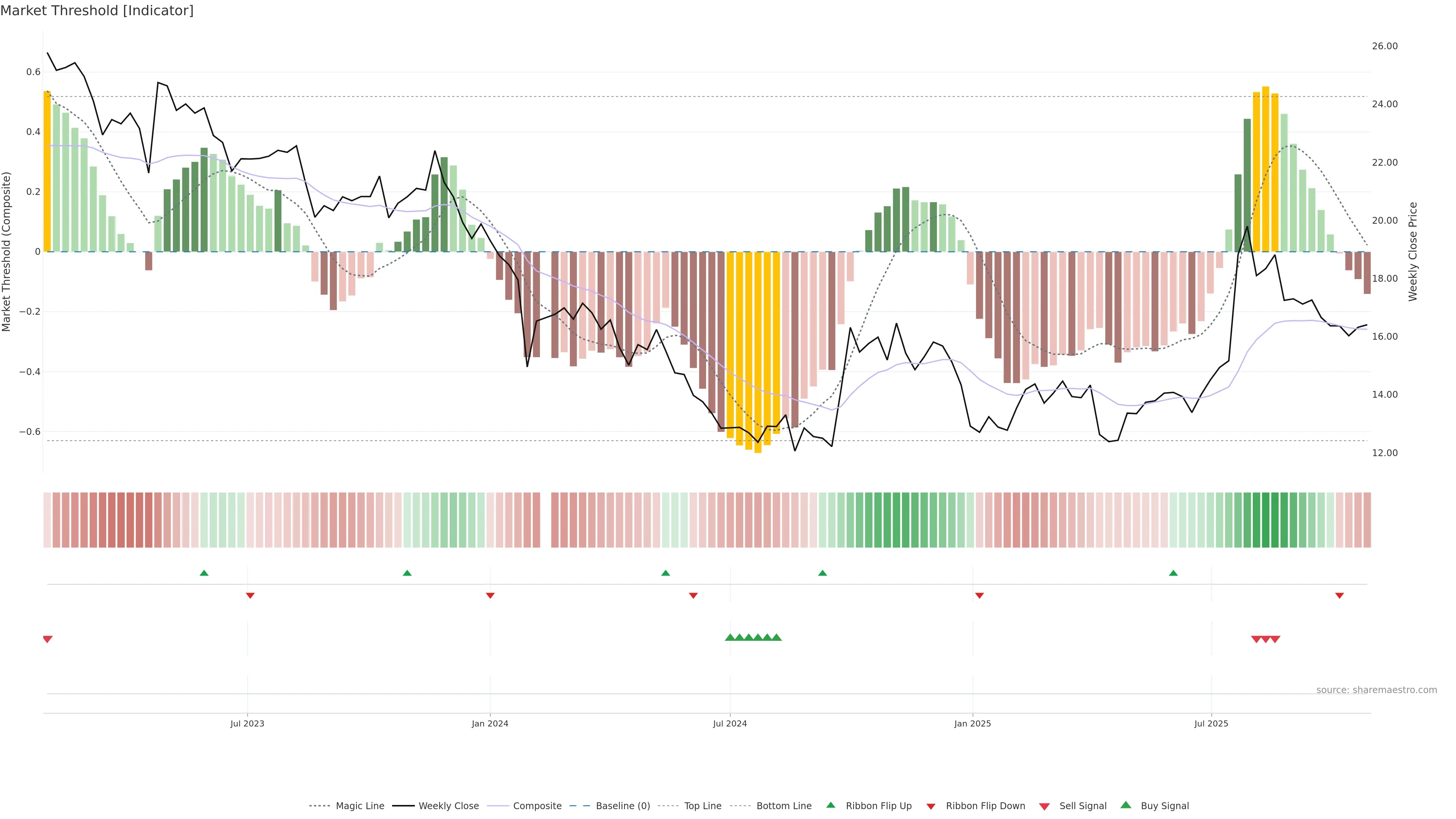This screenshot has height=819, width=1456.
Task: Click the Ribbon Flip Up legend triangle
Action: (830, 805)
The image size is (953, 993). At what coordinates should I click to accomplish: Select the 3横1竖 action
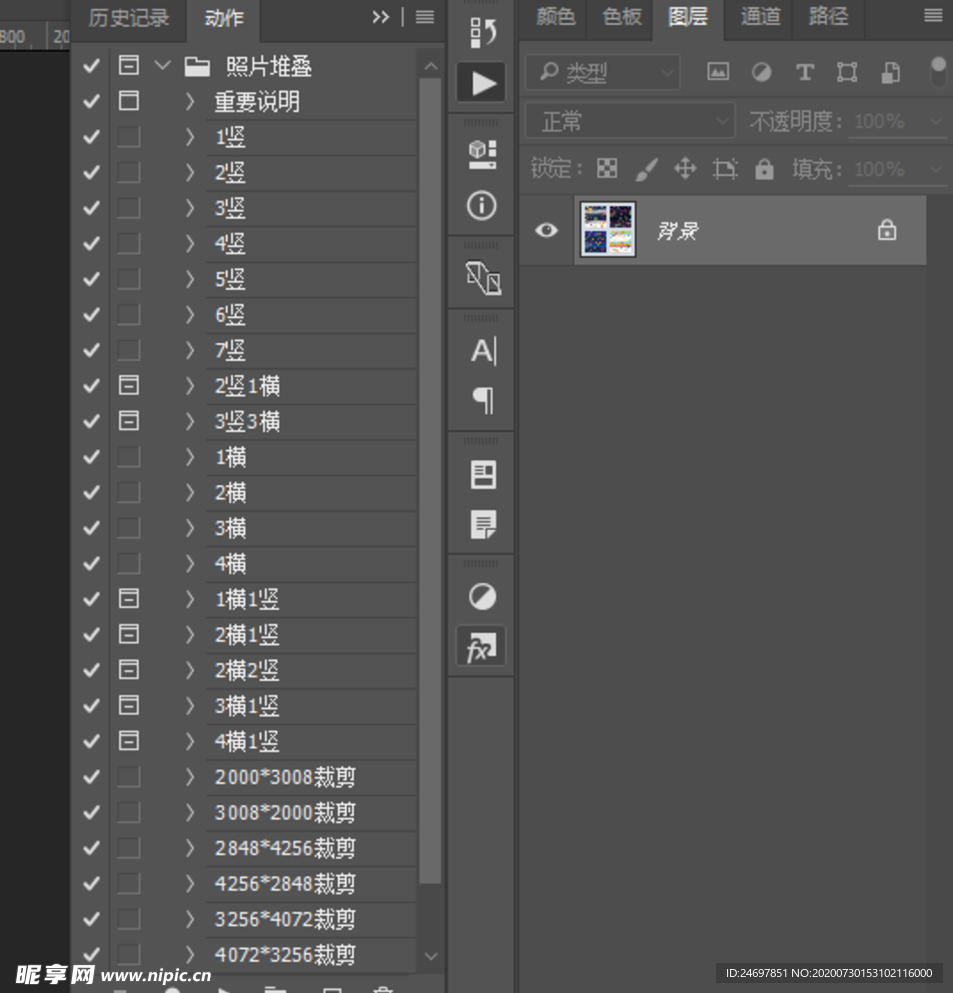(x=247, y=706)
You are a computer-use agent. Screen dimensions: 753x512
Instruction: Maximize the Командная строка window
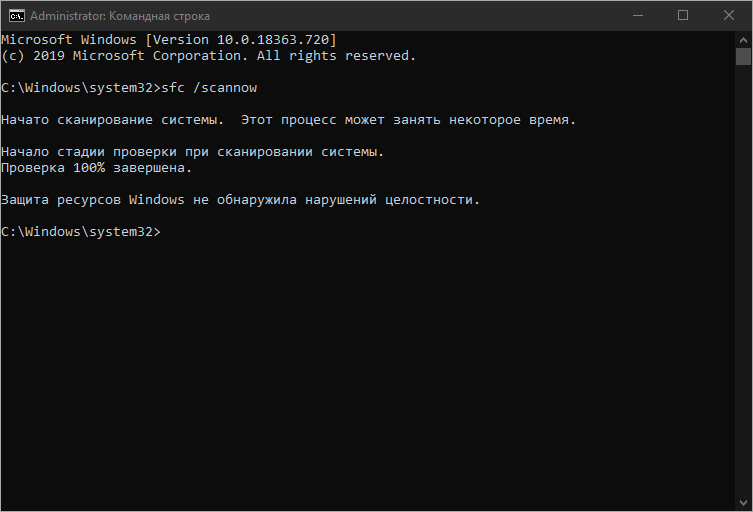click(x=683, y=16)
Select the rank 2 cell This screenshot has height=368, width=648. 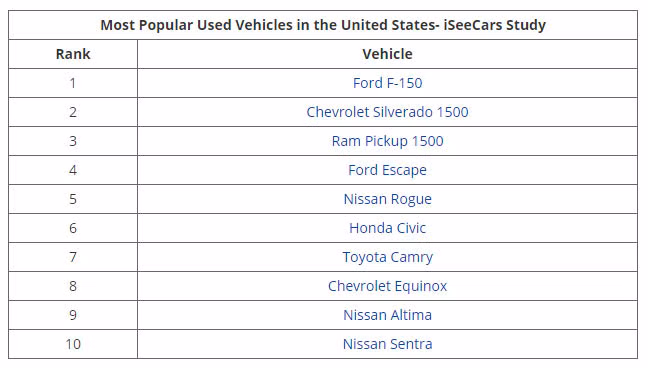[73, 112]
—————
> _OBJECTIVE_
Transcribe verbatim the stretch of lines from the first one through the line containing "(x=247, y=706)", leaving out the pictures.

> _COMPLETE RESPONSE_
This screenshot has height=819, width=1456.
Task: Click the Ribbon Flip Up legend triangle
Action: (830, 805)
The image size is (953, 993). At what coordinates should I click to accomplish: Select the 3横1竖 action
(x=247, y=706)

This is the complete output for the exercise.